EXERCISE INSTRUCTIONS:
Reproduce only this stretch of the listing below: from the line with "The image size is (743, 597)." through the line with "This screenshot has width=1148, height=1048.", exactly as written, with pictures excluded.

DATA SUPPLIED:

BEGIN

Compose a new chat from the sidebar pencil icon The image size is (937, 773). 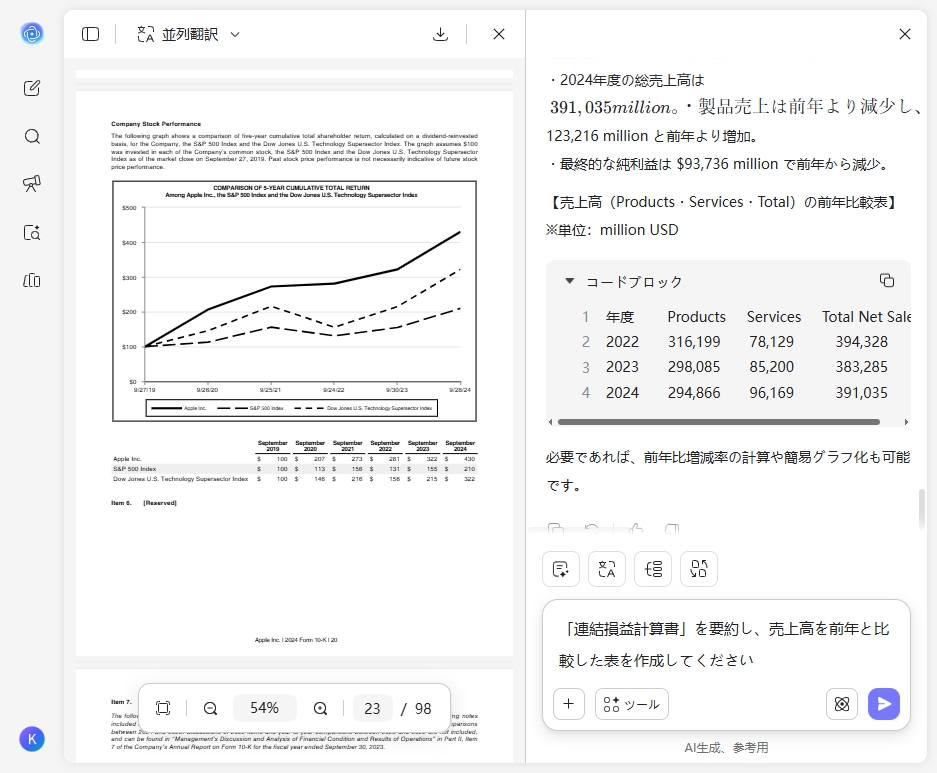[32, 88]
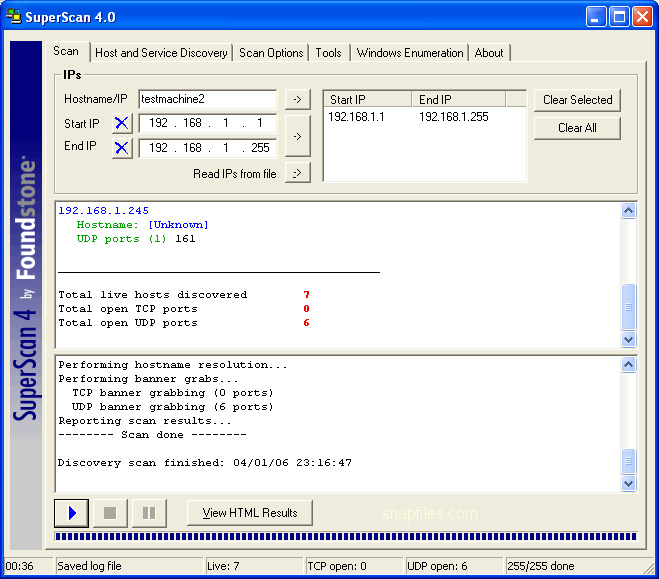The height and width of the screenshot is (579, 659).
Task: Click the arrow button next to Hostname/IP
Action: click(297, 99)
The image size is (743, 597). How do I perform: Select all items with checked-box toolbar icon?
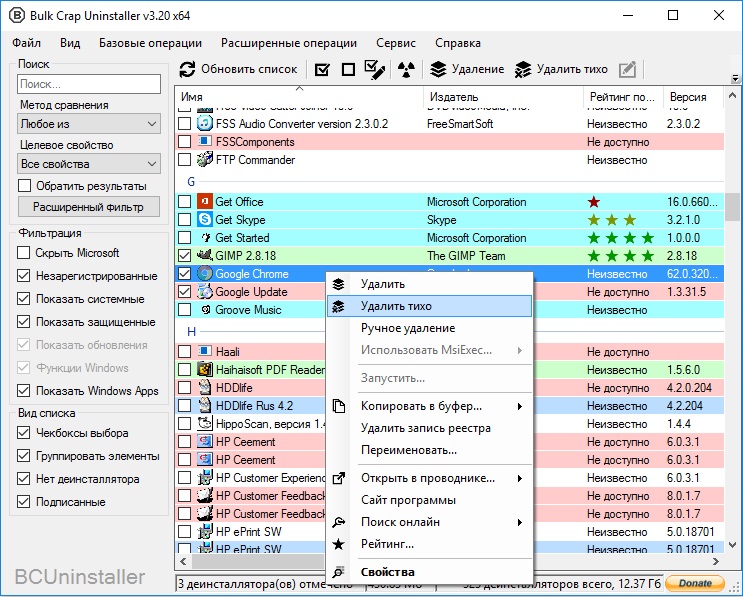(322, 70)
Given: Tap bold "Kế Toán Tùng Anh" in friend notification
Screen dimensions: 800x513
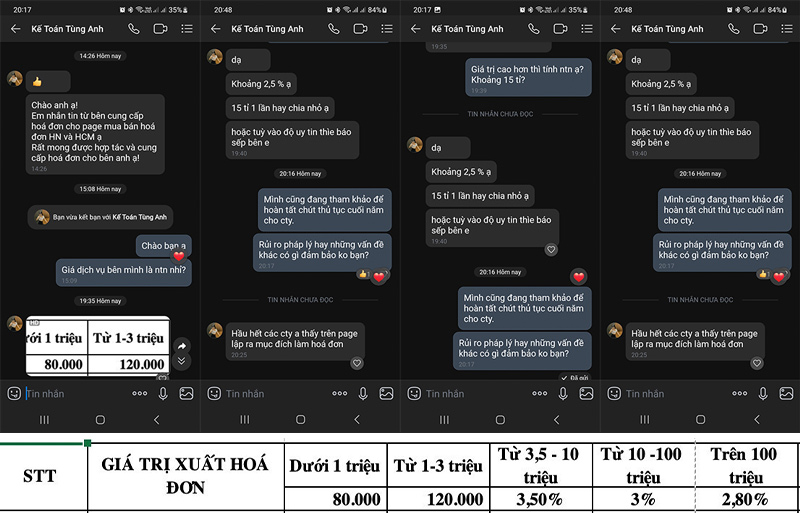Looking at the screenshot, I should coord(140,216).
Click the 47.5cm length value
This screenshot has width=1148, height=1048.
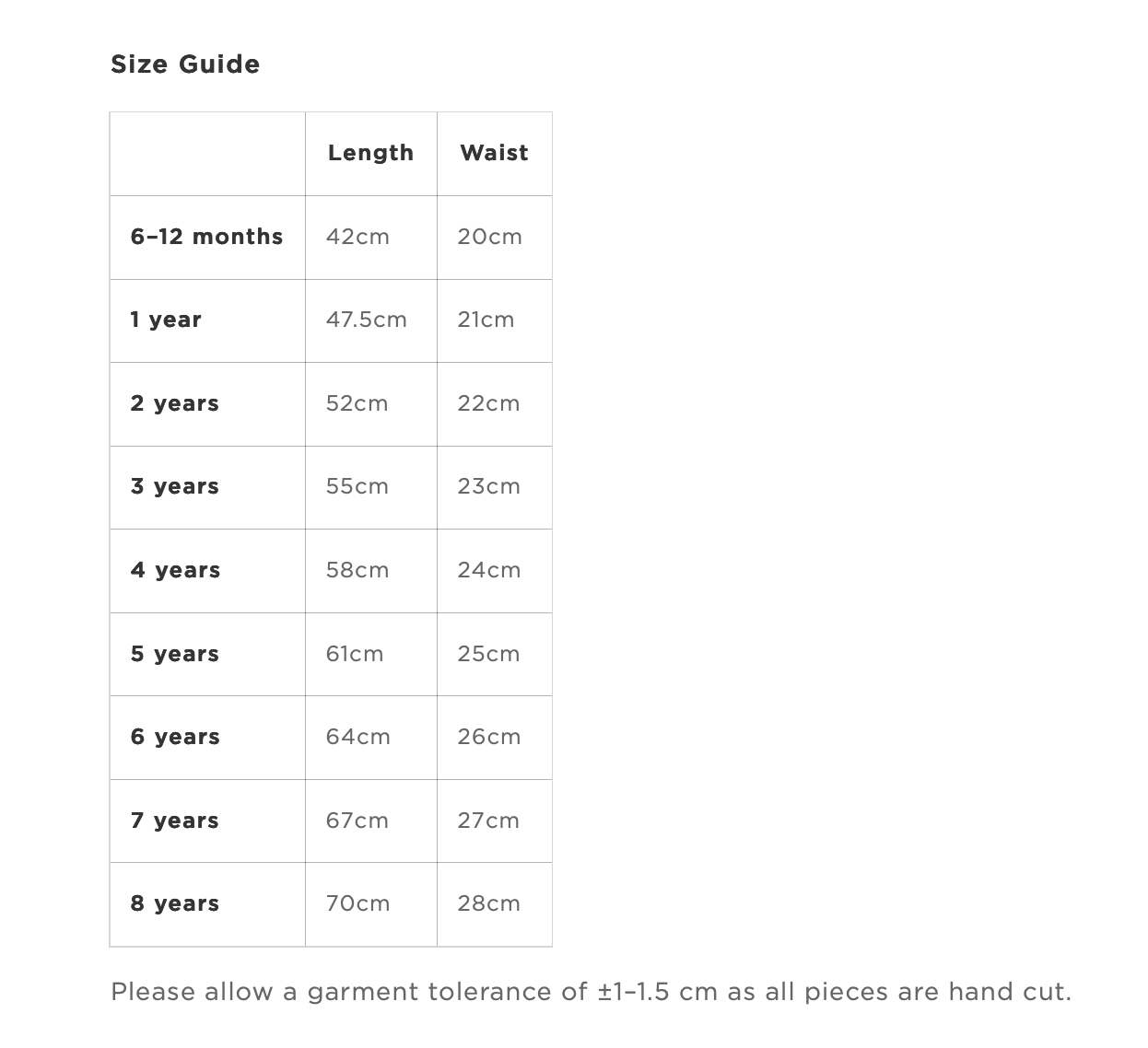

END
BEGIN

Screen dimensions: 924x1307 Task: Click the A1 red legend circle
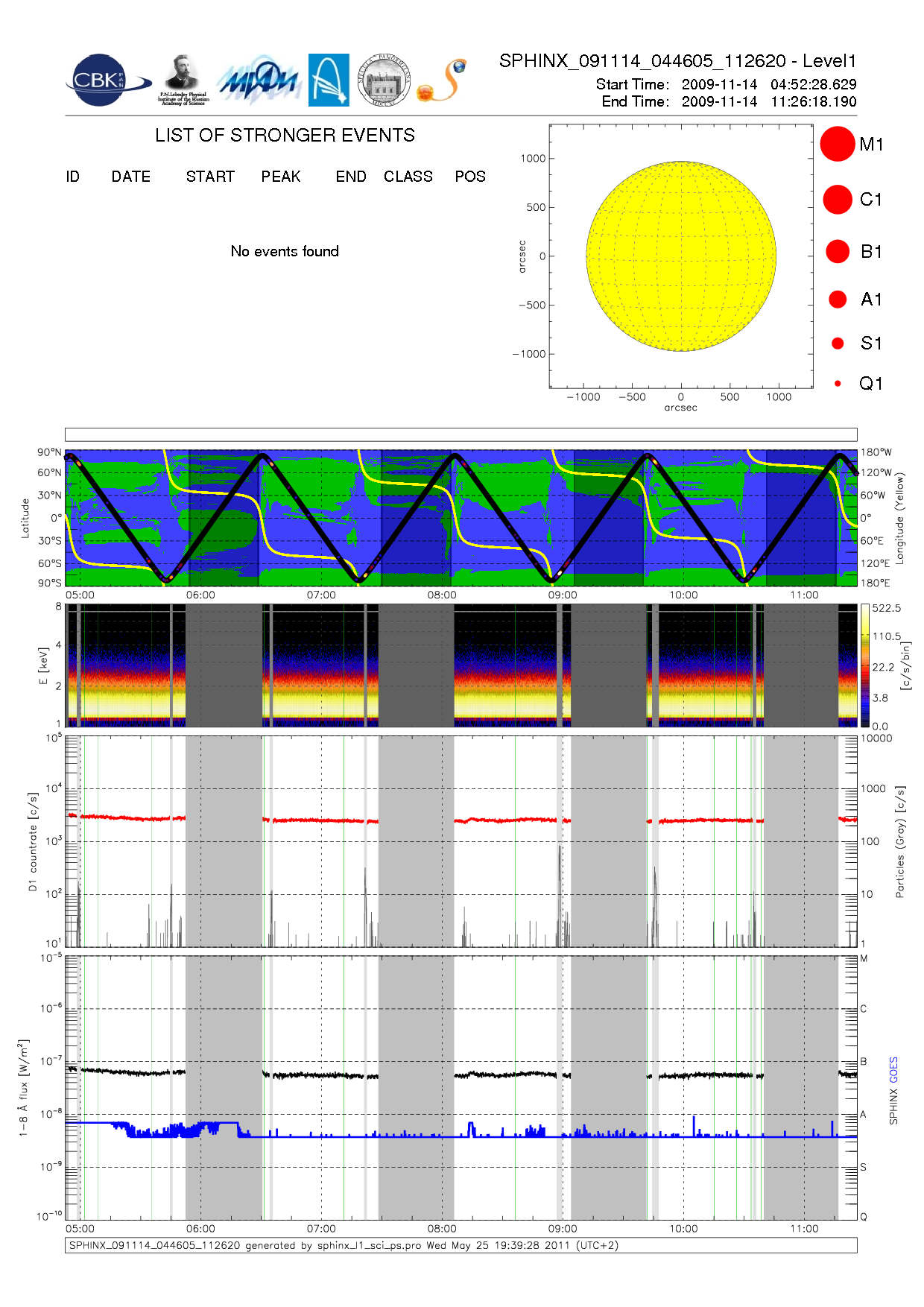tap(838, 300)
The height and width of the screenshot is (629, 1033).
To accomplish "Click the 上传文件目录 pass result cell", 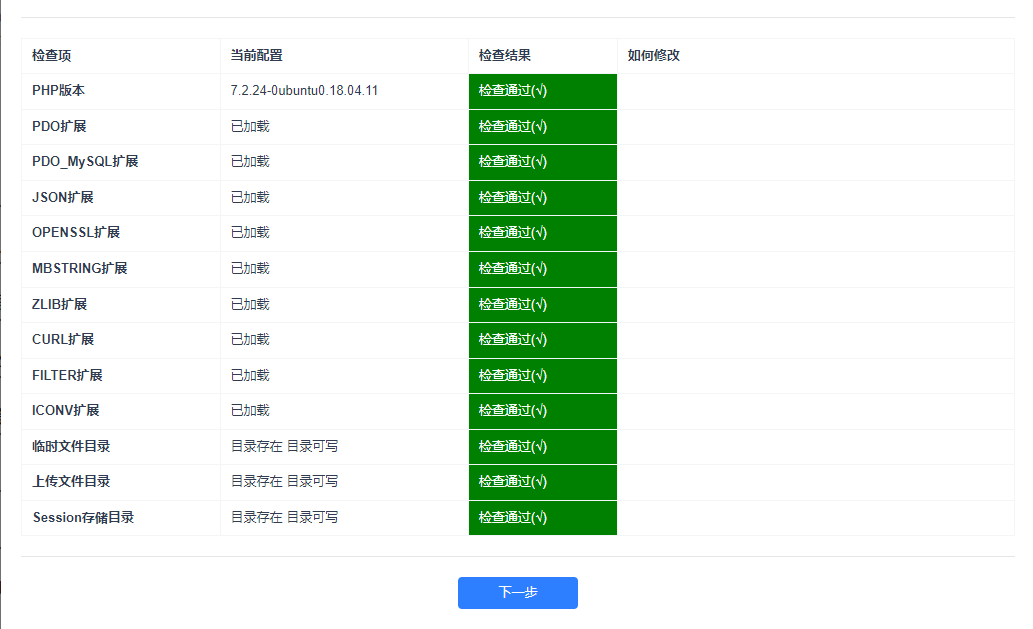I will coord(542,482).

END

SOLUTION FOR THIS PROBLEM:
The image size is (743, 597). How do I perform: Select all items with checked-box toolbar icon?
(322, 70)
Given: Tap bold "Kế Toán Tùng Anh" in friend notification
Screen dimensions: 800x513
Looking at the screenshot, I should coord(140,216).
Click the 47.5cm length value
This screenshot has width=1148, height=1048.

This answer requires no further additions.